— begin —

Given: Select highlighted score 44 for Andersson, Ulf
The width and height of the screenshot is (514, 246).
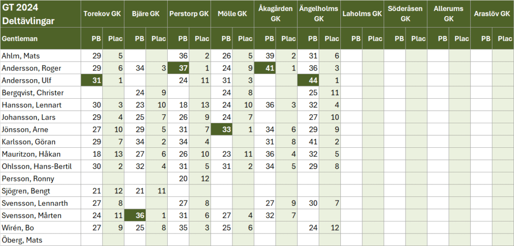Looking at the screenshot, I should pos(308,81).
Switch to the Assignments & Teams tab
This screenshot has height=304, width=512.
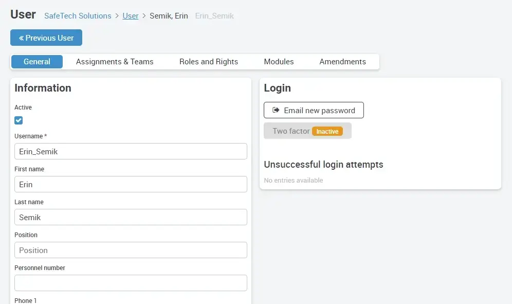(x=114, y=61)
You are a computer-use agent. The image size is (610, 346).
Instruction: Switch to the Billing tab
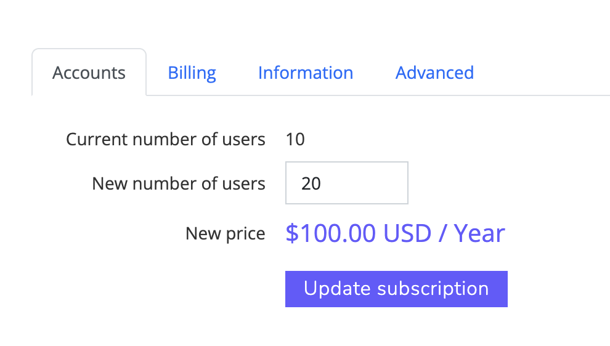click(x=192, y=73)
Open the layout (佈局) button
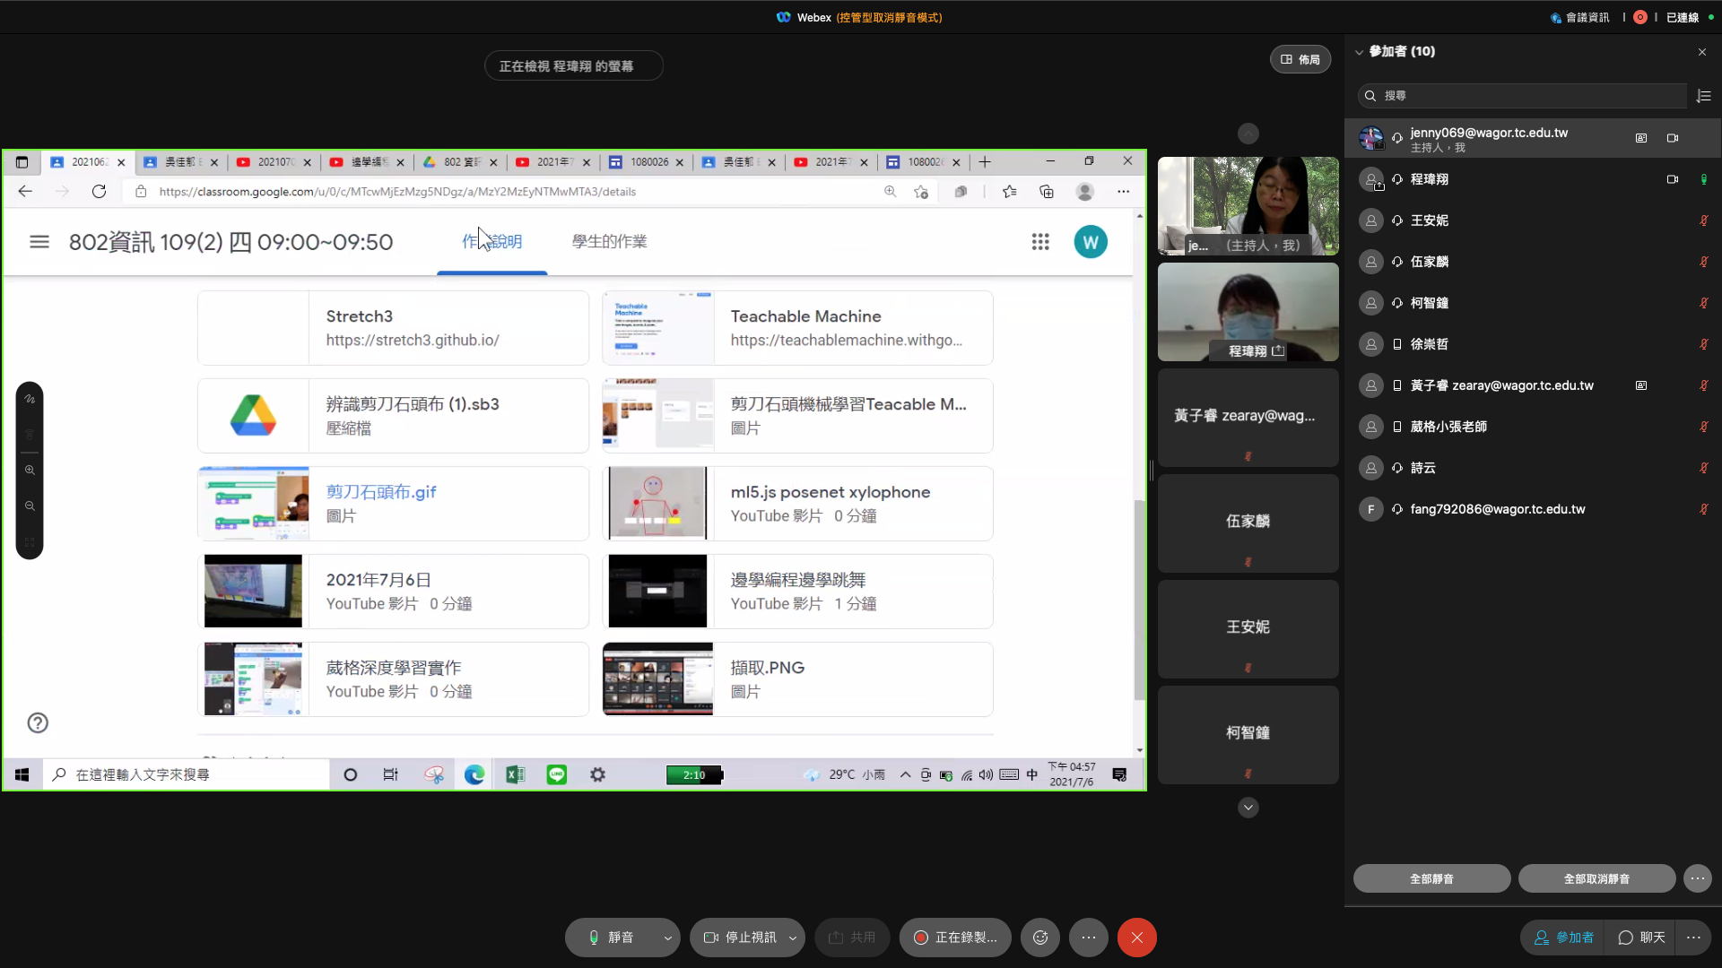This screenshot has width=1722, height=968. click(x=1300, y=59)
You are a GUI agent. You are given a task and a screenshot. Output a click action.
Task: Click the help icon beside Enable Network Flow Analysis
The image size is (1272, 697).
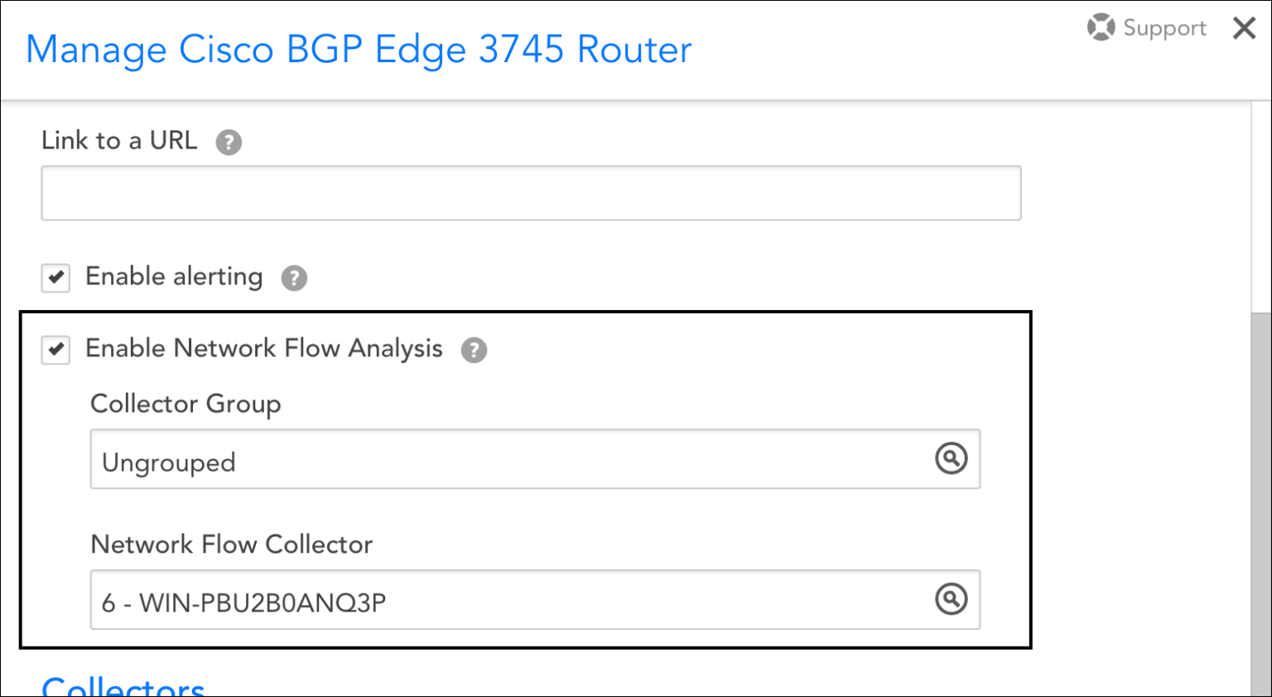click(x=474, y=350)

— end —

--- REQUIREMENT ---
Copy every line of the listing above verbatim, leaving out the pictures.

--- RESPONSE TO THIS EXERCISE ---
Given: Select highlighted score 44 for Andersson, Ulf
The width and height of the screenshot is (514, 246).
Looking at the screenshot, I should pos(308,81).
Switch to the Assignments & Teams tab
This screenshot has height=304, width=512.
(x=114, y=61)
You are a computer-use agent. The image size is (610, 346).
Instruction: Switch to the Billing tab
click(x=192, y=73)
Open the layout (佈局) button
This screenshot has width=1722, height=968. click(x=1300, y=59)
You are a GUI agent. You are given a task and a screenshot. Output a click action.
Task: Click the help icon beside Enable Network Flow Analysis
The image size is (1272, 697).
click(x=474, y=350)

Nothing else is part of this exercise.